Characterization of projective modules in terms of Ext groups This is from Hartshrone exercise 6.6 part (a).
Let $A$ be a regular local ring and $M$ be a finitely generated $A$-module, prove the following

$M$ is projective $\iff$ $\operatorname{Ext}^{i}(M,A)=\{0\}$ for all $i>0$

The hint is to use the following
Proposition (6.11 A)
If $A$ is a regular local ring, then
(1) for every $M$, pd$(M)\le \dim(A)$  where pd(M) is the projective dimension and dim(A) is the Krull dimension
(2) If $K=A/m$ then $\operatorname{pd}(K)=\dim(A)$
and to use the descending induction to prove that $\operatorname{Ext}^i(M,N)=\{0\}$ for all $i>0$ and all finitely generated $A$-module $N$. Then finally show that $M$ is a direct summand of a free module.
I really don't know how to put together all this information.
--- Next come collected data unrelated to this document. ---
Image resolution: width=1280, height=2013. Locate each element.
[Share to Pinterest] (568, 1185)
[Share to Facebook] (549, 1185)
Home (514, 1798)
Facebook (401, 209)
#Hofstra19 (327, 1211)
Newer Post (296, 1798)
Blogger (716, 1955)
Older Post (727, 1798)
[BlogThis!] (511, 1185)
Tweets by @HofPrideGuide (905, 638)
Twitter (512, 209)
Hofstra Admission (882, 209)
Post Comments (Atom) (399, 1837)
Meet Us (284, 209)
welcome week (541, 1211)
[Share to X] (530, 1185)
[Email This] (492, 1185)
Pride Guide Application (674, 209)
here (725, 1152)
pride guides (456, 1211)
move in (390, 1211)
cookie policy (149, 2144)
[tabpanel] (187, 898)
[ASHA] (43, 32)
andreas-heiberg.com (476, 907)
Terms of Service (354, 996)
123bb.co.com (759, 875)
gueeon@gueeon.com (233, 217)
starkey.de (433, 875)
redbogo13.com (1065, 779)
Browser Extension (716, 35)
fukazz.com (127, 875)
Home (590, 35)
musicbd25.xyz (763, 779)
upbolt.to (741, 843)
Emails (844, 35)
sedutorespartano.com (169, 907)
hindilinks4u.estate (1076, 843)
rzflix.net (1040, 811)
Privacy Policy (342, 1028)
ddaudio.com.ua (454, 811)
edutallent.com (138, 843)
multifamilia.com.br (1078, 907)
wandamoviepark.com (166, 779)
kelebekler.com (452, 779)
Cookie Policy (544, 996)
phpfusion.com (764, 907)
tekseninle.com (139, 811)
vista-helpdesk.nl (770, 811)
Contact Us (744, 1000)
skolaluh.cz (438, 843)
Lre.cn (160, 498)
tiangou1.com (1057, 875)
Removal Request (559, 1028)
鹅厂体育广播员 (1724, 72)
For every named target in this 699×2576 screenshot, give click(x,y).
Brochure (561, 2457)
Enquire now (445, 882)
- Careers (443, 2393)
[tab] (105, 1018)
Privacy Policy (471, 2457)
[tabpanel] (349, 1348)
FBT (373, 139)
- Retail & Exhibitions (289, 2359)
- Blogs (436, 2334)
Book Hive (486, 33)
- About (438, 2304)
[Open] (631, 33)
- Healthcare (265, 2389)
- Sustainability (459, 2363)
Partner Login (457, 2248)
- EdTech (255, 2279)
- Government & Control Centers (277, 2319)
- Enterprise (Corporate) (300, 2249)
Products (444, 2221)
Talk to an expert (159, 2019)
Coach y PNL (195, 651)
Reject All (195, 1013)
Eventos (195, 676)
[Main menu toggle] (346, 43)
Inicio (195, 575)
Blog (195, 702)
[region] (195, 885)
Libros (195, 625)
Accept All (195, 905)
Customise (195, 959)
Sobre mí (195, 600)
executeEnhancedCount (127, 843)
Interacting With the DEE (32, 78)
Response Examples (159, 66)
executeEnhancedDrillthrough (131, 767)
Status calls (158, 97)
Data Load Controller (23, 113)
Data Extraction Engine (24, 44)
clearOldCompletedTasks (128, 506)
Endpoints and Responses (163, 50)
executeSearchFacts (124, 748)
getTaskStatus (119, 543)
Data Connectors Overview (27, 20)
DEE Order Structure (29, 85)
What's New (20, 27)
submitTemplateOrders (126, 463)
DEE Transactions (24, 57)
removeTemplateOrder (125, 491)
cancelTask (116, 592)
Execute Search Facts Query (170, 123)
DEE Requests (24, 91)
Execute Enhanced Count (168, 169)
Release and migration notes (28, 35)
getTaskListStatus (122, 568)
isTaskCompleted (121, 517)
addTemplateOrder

Any help is appreciated
 A: If $M$ is projective, then $\mathrm{Ext}^i(M,-) = 0$ for every $i>0$; this is because $\mathrm{Ext}$ can be computed by taking a projective resolution of the first argument.
For the converse, we prove a more general result: Let $R$ be a noetherian local ring and $M$ a finitely generated $R$-module with finite projective dimension. (The first hint guarantees this.) Suppose that $M$ is not projective. Then $\mathrm{pd}(M) > 0$, so a minimal projective resolution of $M$ looks like
$$
0 \to F_p \to F_{p-1} \to \cdots \to F_0 \to 0
$$
(Here $p  = \mathrm{pd}(M)$ and $p>0$.) Since this is a minimal resolution, the entries in the matrix describing the map $F_p \to F_{p-1}$ is inside the maximal ideal. Hence
$\mathrm{Ext}^p(M,R)$ is the cokernel of the dual of this map, which is nonzero, by Nakayama lemma. (The entries in the (dual) map are in the maximal ideal, so it cannot be surjective.)
A: Along the lines of Hartshorne:
by (1) for all finitely generated $\mathrm{N}$ we have $\mathrm{Ext^i(M,N)}=0$  ($i>\mathrm{dim(A)}$).
Since $\mathrm{N}$ is finitely generated, we may find an exact sequence of the form
$$0\rightarrow\mathrm{K}\rightarrow\mathrm{A}^{\oplus r}\rightarrow\mathrm{N}\rightarrow 0.$$
Taking the $\mathrm{Ext^i(M,-)}$ long exact sequence and using the vanishing $\mathrm{Ext^i(M,A)}=0$ shows that $\mathrm{Ext^{i+1}(M,-)}=0$  implies $\mathrm{Ext^{i}(M,-)}=0$, as required by descending induction.
For the last claim consider an exact sequence of the above form for $\mathrm{M}$ instead of $\mathrm{N}$; the condition $\mathrm{Ext^{1}(M,K)}=0$ means that it must be split.